***Please note this guide does not yet reflect the changes announced in the Budget of 30 October 2024***

 

Quick read:

Inheritance Tax is paid upon death if your estate exceeds the tax allowances and exemptions. It is based on the value of your estate once any debts have been taken off and the current rate of Inheritance Tax is 40%. It is paid by the person that has died and must be paid before Probate is issued.

There are a number of exemptions and allowances available that can reduce the amount of tax.

In depth:

What is Inheritance Tax?

Inheritance Tax is a tax on the value of your estate once any debts have been taken off. It is paid by the person that has died and must be paid before probate is issued. There are a number of allowances and exemptions that can reduce the amount of tax paid.

Each person has an Inheritance Tax allowance known as the Nil Rate Band which is currently £325,000. In addition, each person that meets the qualification criteria has an extra allowance called Residence Nil Rate Band and this is currently worth £175,000. This means each person potentially has £500,000 free of Inheritance Tax before applying any other exemptions. A surviving spouse or civil partner can claim the unused Nil Rate Band of their deceased spouse or civil partner which means they can potentially have £1,000,000 before tax is due.

How will tax planning help?

Planning for Inheritance Tax can ensure that you receive all of the available tax allowances and exemptions. Planning early enough can save a significant amount of tax.

What happens if I do not plan for Inheritance Tax?

Certain allowances such as the Residence Nil Rate Band have a qualification criteria that must be met before it can be claimed. Other allowances such as business property relief can very easily be lost if careful attention is not paid to it.
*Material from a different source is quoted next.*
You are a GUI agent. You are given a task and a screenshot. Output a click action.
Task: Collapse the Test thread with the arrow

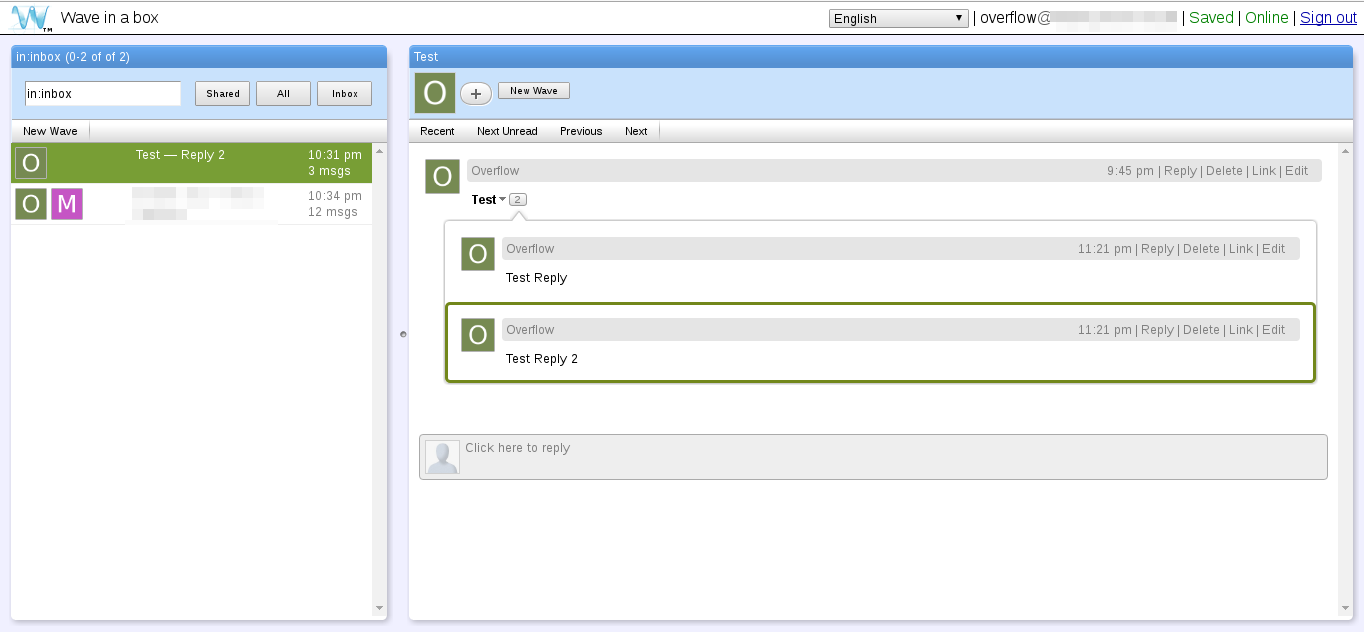point(502,200)
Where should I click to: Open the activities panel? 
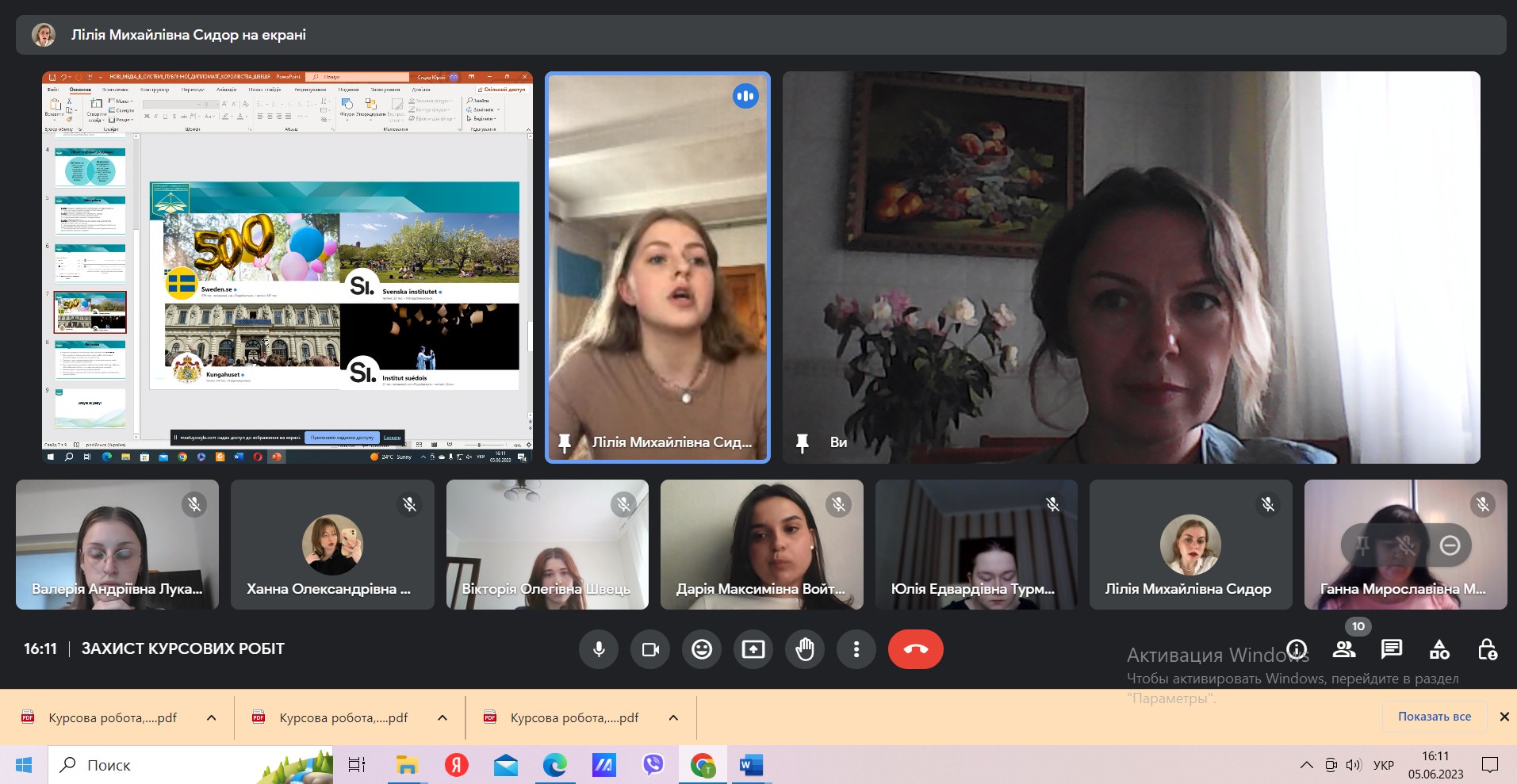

Usually, you must survive for seven years after making a gift. However, in some circumstances the period can be as long as fourteen years. 

What should I consider:

Value of your estate

The value of your estate may mean you do not qualify for certain allowances. It is essential to keep a record of the current value of your estate to ensure you do not accidentally exceed the allowances without reviewing your tax planning.

Your marital status

Unmarried partners do not qualify for spouse exemption from Inheritance Tax which means you can miss out on a significant tax saving.

Making gifts

Usually, if you die within seven years of making a gift, the value is added back into your estate. If tax becomes due on that gift, you may be able to reduce the amount of tax paid if you die between three and seven years of making the gift. After seven years, the gift will become free of Inheritance Tax. However, they are exceptions to this.

Income

If you have a significant income, you can consider making gifts out of excess income. Provided you meet the criteria the seven year survivorship period does not apply.

Your Will

Your will can be used to qualify for tax allowances and exemptions. It is important to ensure your will is up to date because it can also prevent you qualifying for certain allowances such as the Residence Nil Rate Band.